START PAGE

The title is Die Ringe des Saturn and it has 371 pages.

{ book: {"title":"Die Ringe des Saturn","pages":371} }

<book pages="371"> <title>Die Ringe des Saturn</title> </book>

<div class="book">The title is  <span class="title">Die Ringe des Saturn</span> and it has <span class="pages">371 pages.</span> </div>

<http://lccn.loc.gov/96103072> <http://rdvocab.info/Elements/title> "Die Ringe des Saturn"@de ; <http://rdvocab.info/Elements/extentOfText> "371 p." .

We examine the notations, writing systems and syntax of each of these description forms, and others, in the following sections.

Notations

First, let us look at the actual marks on the page. To write you must make marks or—more likely—select from a menu of marks using a keyboard. In either case, you are using a notation: a set of characters with distinct forms.^[1] The Latin alphabet is a notation, as are Arabic numerals. Some more exotic notations include the symbols used for editorial markup and alchemical symbols.^[2] The characters in a notation usually have an ordering. Arabic numerals are ordered 1 2 3 and so on. English-speaking children usually learn the ordering of the Latin alphabet in the form of an alphabet song.^[3]

A character may belong to more than one notation. The examples in Example: Basic ways of writing part of a book description. use characters from a few different notations: the letters of the Latin alphabet, Arabic numerals, and a handful of auxiliary marks: . { } " :< > / $ Collectively, all of these characters—alphabet, numerals, and auxiliary marks—also belong to a notation called the American Standard Code for Information Interchange(ASCII).^[4]

ASCII is an example of a notation that has been codified and standardized for use in a digital environment. A traditional notation like the Latin alphabet can withstand a certain degree of variation in the form of a particular mark. Two people might write the letter A rather differently, but as long as they can mutually recognize each other’s marks as an “A,” they can successfully share a notation. Computers, however, cannot easily accommodate such variation. Each character must be strictly defined. In the case of ASCII, each character is given a number from 0 to 127, so that there are 128 ASCII characters.^[5] When using a computer to type ASCII characters, each key you press selects a character from this “menu” of 128 characters. A notation that has had numbers assigned to its characters is called a character encoding.

ASCII

	0	1	2	3	4	5	6	7
0	NUL	DLE	space	0	@	P	`	p
1	SOH	DC1	!	1	A	Q	a	q
2	STX	DC2	“	2	B	R	b	r
3	ETX	DC3	#	3	C	S	c	s
4	EOT	DC4	$	4	D	T	d	t
5	ENQ	NAK	%	5	E	U	e	u
6	ACK	SYN	&	6	F	V	f	v
7	BEL	ETB	‘	7	G	W	g	w
8	BS	CAN	(	8	H	X	h	x
9	HT	EM	)	9	I	Y	i	y
A	LF	SUB	*	:	J	Z	j	z
B	VT	ESC	+	;	K	[	k	{
C	FF	FS	,	<	L	\	l	\|
D	CR	GS	–	=	M	]	m	}
E	SO	RS	.	>	N	^	n	~
F	SI	US	/	?	O	_	o	DEL

The most ambitious character coding in existence is Unicode, which as of version 6.0 assigns numbers to 109,449 characters.^[6] Unicode makes the important distinction between characters and glyphs. A character is the smallest meaningful unit of a written language. In alphabet-based languages like English, characters are letters; in languages like Chinese, characters are ideographs. Unicode treats all of these characters as abstract ideas (Latin capital A) rather than specific marks (A A A A). A specific mark that can be used to depict a character is a glyph. A font is a collection of glyphs used to depict some set of characters. A Unicode font explicitly associates each glyph with a particular number in the Unicode character encoding. The inability of computers to use contextual understanding to bridge the gap between various glyphs and the abstract character depicted by those glyphs turns out to have important consequences for organizing systems.

END PAGE

WORK TO COMPLETE >>
1 > Print the passage on notations from "ASCII is an" up to and including "a character encoding.".
2 > Using the passage on notations, answer yes or no to whether each statement agrees with it, and quote the words that decide each one. (a) In ASCII, each character gets a number from 0 to 127. (b) As of version 6.0, Unicode assigns numbers to more than 200,000 characters. (c) A font is a collection of glyphs.

START DATA EXTRACT

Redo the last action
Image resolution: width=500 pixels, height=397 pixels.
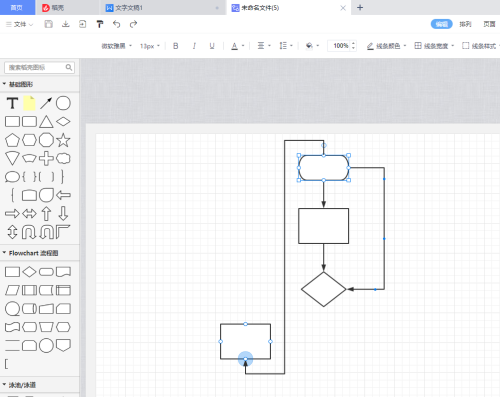133,24
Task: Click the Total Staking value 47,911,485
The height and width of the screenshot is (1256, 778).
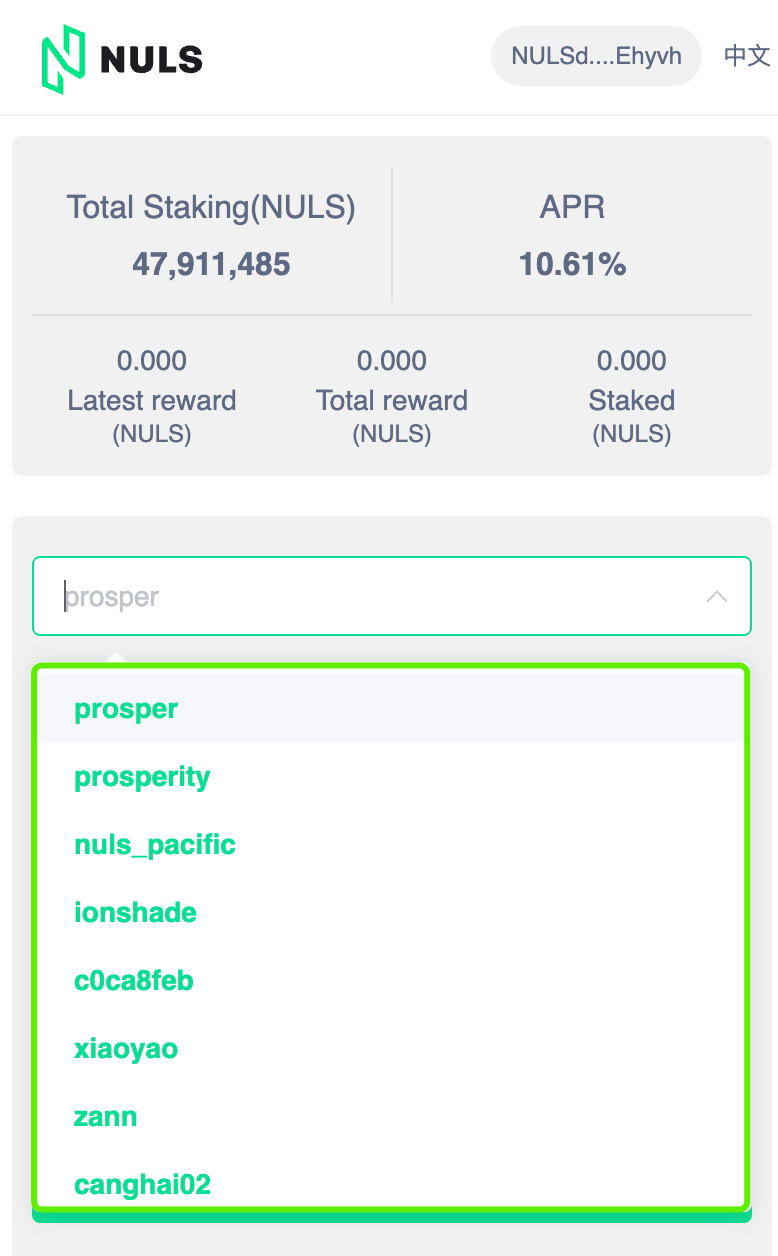Action: tap(211, 265)
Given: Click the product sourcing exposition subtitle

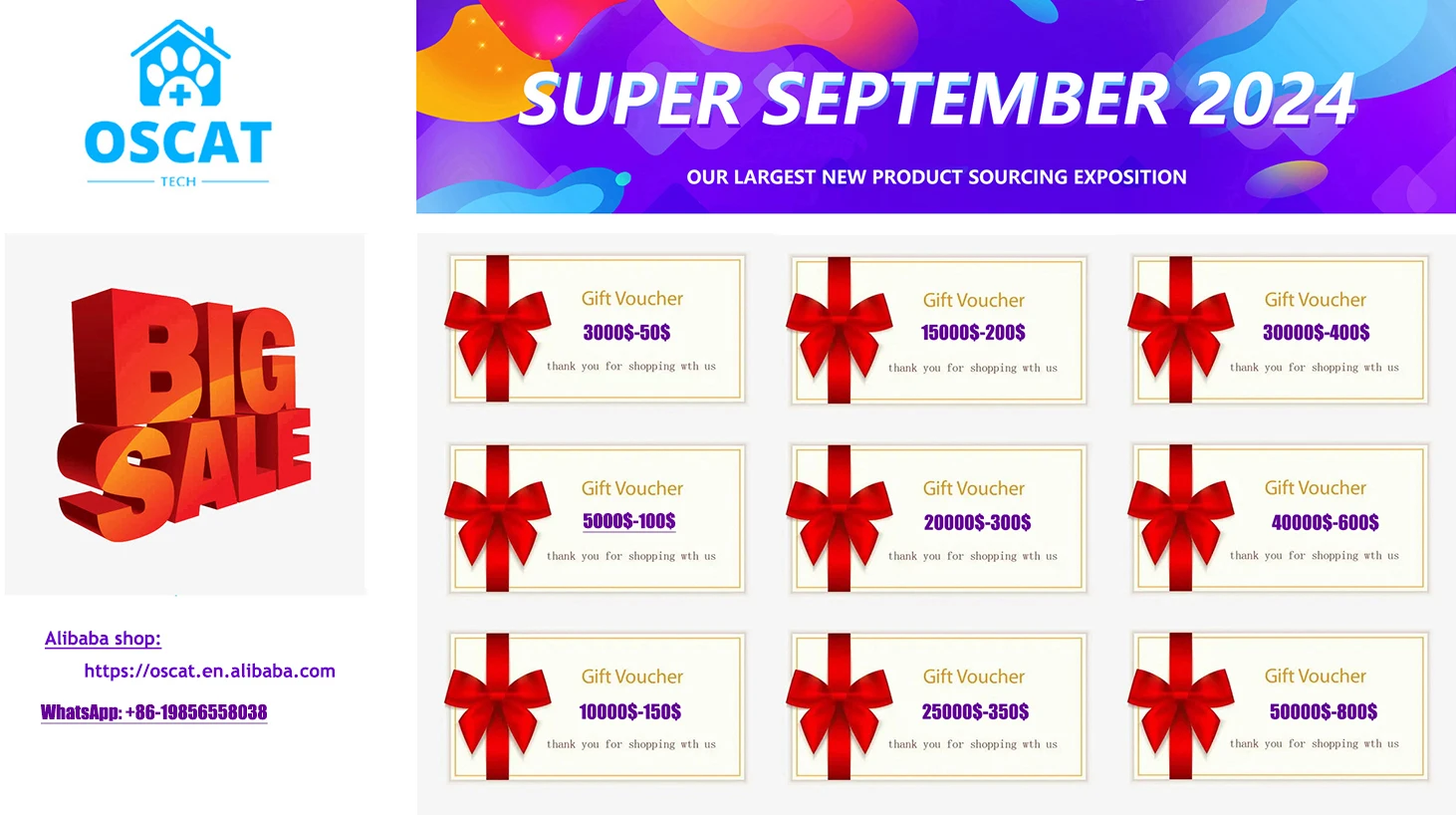Looking at the screenshot, I should click(936, 177).
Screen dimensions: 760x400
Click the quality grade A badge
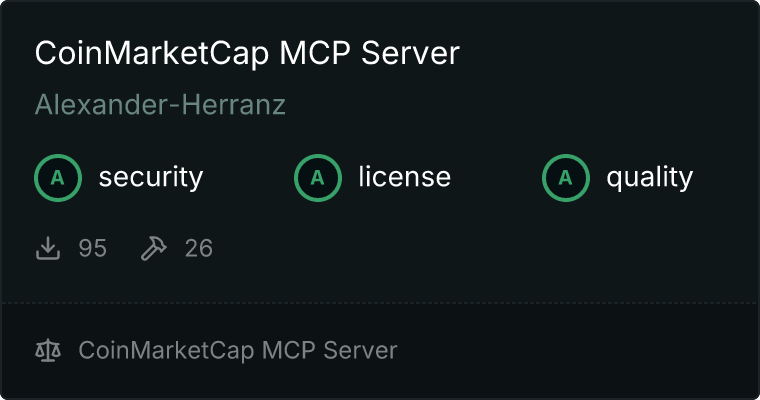click(566, 178)
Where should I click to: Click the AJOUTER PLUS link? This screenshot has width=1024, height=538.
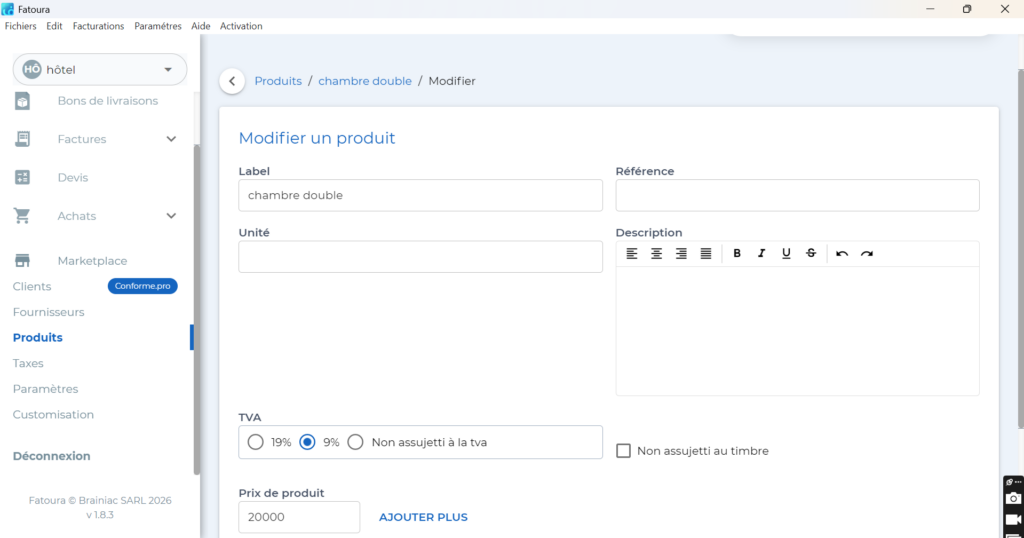(x=423, y=517)
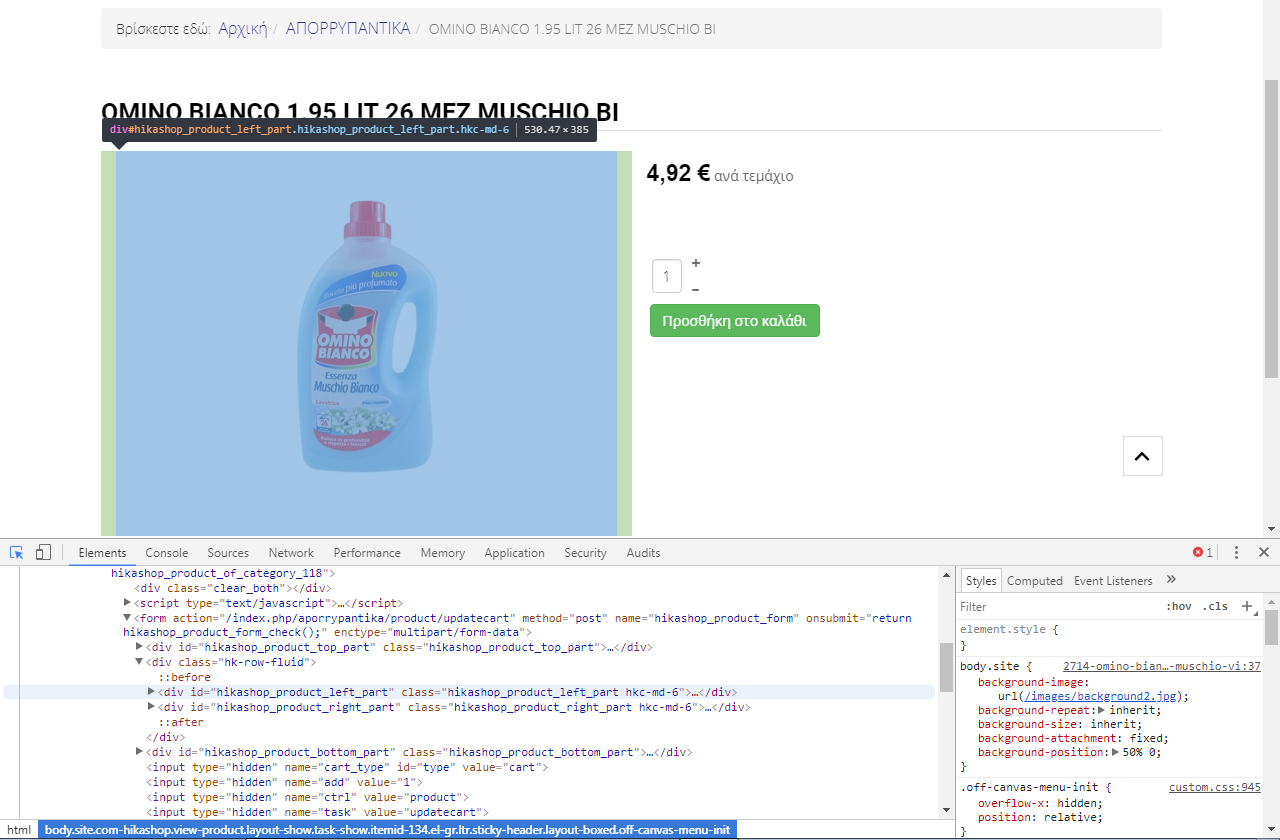The width and height of the screenshot is (1280, 840).
Task: Expand the hikashop_product_left_part div node
Action: (152, 692)
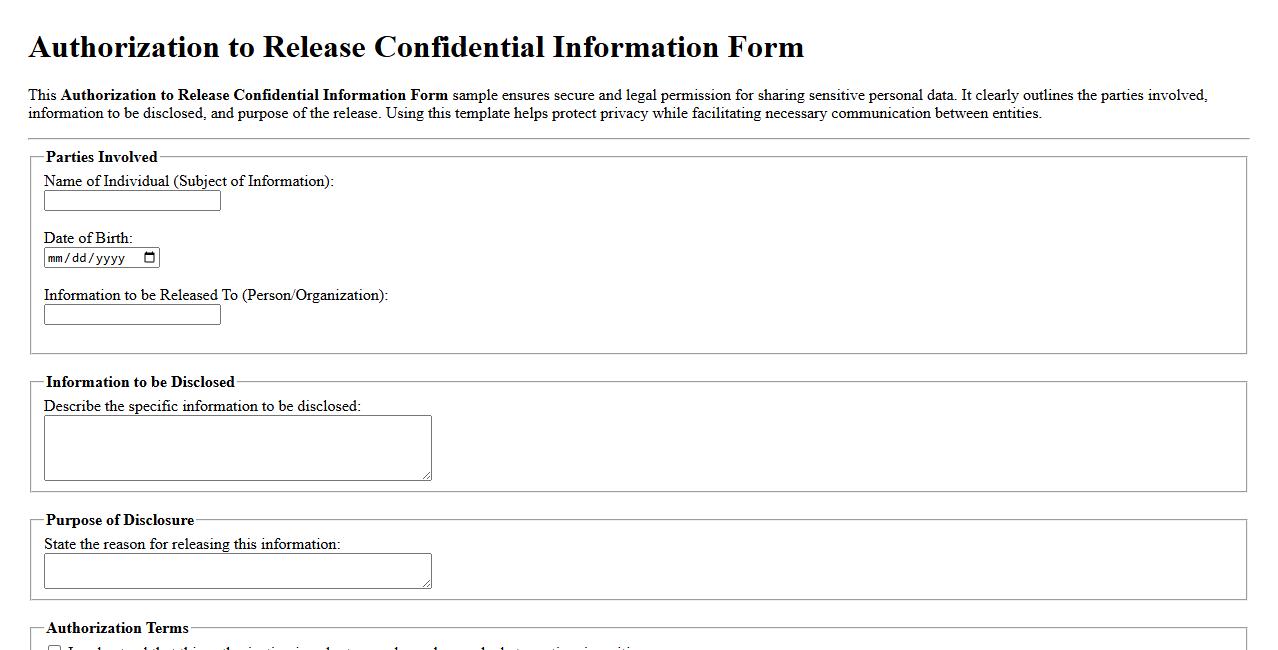Click the bolded form name in intro paragraph
Screen dimensions: 1278x650
[x=253, y=95]
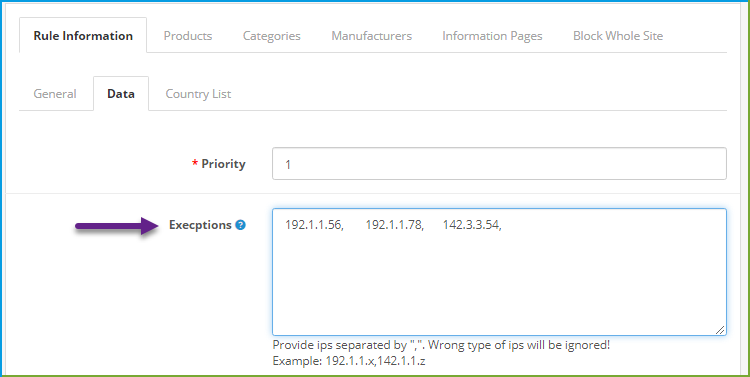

END DATA EXTRACT

ANSWERS TO THE EXERCISES >>
1 >
ASCII is an example of a notation that has been codified and standardized for use in a digital environment. A traditional notation like the Latin alphabet can withstand a certain degree of variation in the form of a particular mark. Two people might write the letter A rather differently, but as long as they can mutually recognize each other’s marks as an “A,” they can successfully share a notation. Computers, however, cannot easily accommodate such variation. Each character must be strictly defined. In the case of ASCII, each character is given a number from 0 to 127, so that there are 128 ASCII characters.^[5] When using a computer to type ASCII characters, each key you press selects a character from this “menu” of 128 characters. A notation that has had numbers assigned to its characters is called a character encoding.

2 >
(a) Yes: "each character is given a number from 0 to 127, so that there are 128 ASCII characters."
(b) No: "as of version 6.0 assigns numbers to 109,449 characters."
(c) Yes: "A font is a collection of glyphs used to depict some set of characters."